Machine Learning Department, School of Computer Science, Carnegie Mellon University, Pittsburgh, PA, USA.
Ray and Stephanie Lane Computational Biology Department, School of Computer Science, Carnegie Mellon University, Pittsburgh, PA, USA.
Nat Methods. 2024 Aug;21(8):1454-1461. doi: 10.1038/s41592-024-02359-7. Epub 2024 Aug 9.

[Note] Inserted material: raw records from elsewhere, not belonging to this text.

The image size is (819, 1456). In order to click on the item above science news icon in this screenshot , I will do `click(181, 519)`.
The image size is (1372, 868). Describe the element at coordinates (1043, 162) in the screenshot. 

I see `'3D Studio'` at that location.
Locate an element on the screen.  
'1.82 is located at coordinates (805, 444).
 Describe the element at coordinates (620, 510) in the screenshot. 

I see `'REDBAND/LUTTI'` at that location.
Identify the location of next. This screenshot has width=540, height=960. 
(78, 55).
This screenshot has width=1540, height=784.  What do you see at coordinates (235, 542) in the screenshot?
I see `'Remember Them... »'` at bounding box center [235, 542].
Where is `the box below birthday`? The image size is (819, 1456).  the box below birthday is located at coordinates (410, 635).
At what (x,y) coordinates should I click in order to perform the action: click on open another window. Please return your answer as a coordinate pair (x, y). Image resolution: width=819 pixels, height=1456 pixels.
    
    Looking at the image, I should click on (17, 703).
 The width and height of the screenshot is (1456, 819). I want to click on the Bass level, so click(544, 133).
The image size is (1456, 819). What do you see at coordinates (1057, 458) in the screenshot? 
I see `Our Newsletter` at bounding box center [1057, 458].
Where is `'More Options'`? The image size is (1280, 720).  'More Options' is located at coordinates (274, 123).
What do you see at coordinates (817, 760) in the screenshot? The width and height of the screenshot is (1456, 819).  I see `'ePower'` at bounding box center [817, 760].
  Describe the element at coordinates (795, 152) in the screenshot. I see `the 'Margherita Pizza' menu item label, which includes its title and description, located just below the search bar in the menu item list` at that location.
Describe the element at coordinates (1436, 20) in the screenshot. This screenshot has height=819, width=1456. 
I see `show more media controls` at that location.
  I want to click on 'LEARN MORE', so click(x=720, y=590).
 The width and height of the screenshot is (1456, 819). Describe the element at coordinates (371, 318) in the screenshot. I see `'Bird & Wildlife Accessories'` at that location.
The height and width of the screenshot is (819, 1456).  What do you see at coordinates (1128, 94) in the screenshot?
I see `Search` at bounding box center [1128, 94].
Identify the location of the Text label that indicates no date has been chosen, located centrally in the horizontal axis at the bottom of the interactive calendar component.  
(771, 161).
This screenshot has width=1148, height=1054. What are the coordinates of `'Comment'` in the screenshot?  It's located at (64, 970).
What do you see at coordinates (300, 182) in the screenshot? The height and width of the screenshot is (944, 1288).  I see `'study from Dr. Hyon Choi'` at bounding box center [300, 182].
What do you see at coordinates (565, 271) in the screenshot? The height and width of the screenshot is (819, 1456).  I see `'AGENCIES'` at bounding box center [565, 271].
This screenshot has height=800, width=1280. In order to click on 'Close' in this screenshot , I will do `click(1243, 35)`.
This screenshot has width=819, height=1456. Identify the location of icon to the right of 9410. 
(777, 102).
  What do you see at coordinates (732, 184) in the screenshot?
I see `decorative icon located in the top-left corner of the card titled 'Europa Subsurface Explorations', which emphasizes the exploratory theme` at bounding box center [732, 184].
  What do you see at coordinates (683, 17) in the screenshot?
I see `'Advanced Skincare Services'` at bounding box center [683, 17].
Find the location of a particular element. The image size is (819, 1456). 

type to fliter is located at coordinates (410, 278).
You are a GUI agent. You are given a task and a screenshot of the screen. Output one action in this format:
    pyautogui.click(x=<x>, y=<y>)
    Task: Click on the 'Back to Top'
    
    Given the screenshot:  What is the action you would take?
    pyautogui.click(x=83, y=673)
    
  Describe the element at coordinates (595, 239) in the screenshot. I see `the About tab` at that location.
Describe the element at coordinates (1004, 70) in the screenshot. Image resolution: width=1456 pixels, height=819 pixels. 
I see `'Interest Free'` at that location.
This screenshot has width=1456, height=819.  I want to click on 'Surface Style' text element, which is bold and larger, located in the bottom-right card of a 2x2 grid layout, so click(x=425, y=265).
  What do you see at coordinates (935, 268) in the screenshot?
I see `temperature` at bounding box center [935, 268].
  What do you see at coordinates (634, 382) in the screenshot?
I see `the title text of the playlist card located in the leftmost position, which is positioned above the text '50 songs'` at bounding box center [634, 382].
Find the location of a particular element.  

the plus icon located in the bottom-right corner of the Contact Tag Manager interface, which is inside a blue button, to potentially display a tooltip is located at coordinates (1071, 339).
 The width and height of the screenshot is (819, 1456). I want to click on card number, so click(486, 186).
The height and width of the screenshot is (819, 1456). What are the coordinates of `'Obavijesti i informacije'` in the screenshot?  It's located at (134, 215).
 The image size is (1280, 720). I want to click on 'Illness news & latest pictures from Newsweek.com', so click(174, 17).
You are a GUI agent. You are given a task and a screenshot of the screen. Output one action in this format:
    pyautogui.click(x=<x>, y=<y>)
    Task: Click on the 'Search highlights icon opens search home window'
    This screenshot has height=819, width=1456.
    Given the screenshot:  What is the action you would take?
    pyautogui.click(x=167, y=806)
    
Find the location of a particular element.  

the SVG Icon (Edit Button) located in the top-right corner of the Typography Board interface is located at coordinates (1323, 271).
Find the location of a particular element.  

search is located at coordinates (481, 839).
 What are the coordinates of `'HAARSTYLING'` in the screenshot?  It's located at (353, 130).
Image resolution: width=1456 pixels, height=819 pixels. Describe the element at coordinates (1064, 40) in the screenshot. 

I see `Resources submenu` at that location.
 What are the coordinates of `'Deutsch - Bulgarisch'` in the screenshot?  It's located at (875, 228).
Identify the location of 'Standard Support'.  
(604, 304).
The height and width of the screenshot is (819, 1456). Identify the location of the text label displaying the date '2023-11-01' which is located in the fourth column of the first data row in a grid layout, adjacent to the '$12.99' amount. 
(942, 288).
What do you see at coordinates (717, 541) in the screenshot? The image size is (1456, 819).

Recent advances in machine learning have enabled the development of next-generation predictive models for complex computational biology problems, thereby spurring the use of interpretable machine learning (IML) to unveil biological insights. However, guidelines for using IML in computational biology are generally underdeveloped. We provide an overview of IML methods and evaluation techniques and discuss common pitfalls encountered when applying IML methods to computational biology problems. We also highlight open questions, especially in the era of large language models, and call for collaboration between IML and computational biology researchers.
近年来,机器学习的发展使得开发下一代预测模型来解决复杂的计算生物学问题成为可能,从而推动了可解释机器学习(IML)的使用,以揭示生物学见解。然而,在计算生物学中使用 IML 的指南通常还不够完善。我们提供了 IML 方法和评估技术的概述,并讨论了在将 IML 方法应用于计算生物学问题时遇到的常见陷阱。我们还强调了一些开放性问题,特别是在大型语言模型时代,呼吁 IML 和计算生物学研究人员之间进行合作。